Fire officials believe the fire was electrical in nature and was likely caused by a battery charger left in the classroom. They told Action News the official report will be released in the next day or so. In the meantime, students said they are happy to be back in the building.
Jessica Borges and Alexis Kalugin attend class in one of the 14 classrooms affected by the fire. After seeing dozens of damaged desks and destroyed camera equipment pulled from the room last Thursday, they were amazed at how quickly the building transformed over the weekend.
"It looks the same as before the fire," said Kalugin.
"I drove by over the weekend and saw like 12 vans out here and I'm surprised they got it done that quick," said Borges.

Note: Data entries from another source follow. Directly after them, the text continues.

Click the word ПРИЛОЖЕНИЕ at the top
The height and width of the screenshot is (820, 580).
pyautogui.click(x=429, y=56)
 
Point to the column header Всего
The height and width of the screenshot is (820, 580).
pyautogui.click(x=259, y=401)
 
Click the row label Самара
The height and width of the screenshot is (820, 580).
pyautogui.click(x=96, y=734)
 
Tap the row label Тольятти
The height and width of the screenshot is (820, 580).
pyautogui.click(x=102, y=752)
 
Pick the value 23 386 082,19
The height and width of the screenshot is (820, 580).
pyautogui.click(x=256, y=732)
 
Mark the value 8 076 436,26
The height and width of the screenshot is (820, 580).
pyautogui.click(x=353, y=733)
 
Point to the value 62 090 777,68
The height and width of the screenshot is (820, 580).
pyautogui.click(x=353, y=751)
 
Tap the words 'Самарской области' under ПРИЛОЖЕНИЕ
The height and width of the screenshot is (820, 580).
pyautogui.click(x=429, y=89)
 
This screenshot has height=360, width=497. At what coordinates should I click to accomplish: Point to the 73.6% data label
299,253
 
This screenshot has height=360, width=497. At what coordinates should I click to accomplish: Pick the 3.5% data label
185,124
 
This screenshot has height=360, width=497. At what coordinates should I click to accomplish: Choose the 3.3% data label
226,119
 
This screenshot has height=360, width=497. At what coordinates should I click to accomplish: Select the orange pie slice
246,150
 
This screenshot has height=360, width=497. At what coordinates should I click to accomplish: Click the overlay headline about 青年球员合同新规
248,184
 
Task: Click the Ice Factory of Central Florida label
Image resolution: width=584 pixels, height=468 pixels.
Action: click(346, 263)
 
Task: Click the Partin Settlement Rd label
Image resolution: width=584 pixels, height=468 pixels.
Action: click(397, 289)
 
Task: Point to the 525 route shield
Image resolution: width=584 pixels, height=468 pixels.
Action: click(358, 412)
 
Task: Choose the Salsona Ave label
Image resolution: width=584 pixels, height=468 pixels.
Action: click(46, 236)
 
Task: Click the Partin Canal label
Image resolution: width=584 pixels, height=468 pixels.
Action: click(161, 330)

Principal Eimear O'Farrell said a team of about 30 people from Restoration Management took advantage of the Veteran's day holiday to clean up the classrooms.
"They used rather sophisticated equipment to check everything including the ducts, ceilings, the walls. Every book was cleaned, every chair, every table, so to be honest with you we were very happy with how the building looked this morning," she said.
She said most of the furniture in the surrounding classrooms was salvaged, but the photo lab still remains closed.
"The damage in there is extensive and so that room will need to be completely redone," she said.
But she said the damage could have been worse. After meeting with fire officials and insurance adjusters over the last few days, she's convinced a "fire door" on the photo lab prevented the flames from spreading.
"It's actually interesting to see that door," she said. "The inside is completely black, but there is no damage on the other side of the door."
Even though a slight odor remains, she said the biggest challenge clean up crews faced, was removing the particulate matter left behind by the fire.
"There is a difference between smoke particulates and smoke odor and the goal was to make sure all the particulates are eliminated from the building," she said. "That's quite an arduous task. They have to go into the attic, check all the filters, you can imagine."
On Tuesday morning, officials got the all clear. The rooms were safe for students to return to all classrooms, but the photo lab. School officials are still waiting for word on when students can return to the class. For the time being, photography students have been moved to another classroom on campus and because most of their equipment was destroyed in the fire, O'Farrell said the instructor has made changes to the curriculum that reflects more modern technology.
"We have been moving into digital photography so that is going to be the focus we work on right now," she said.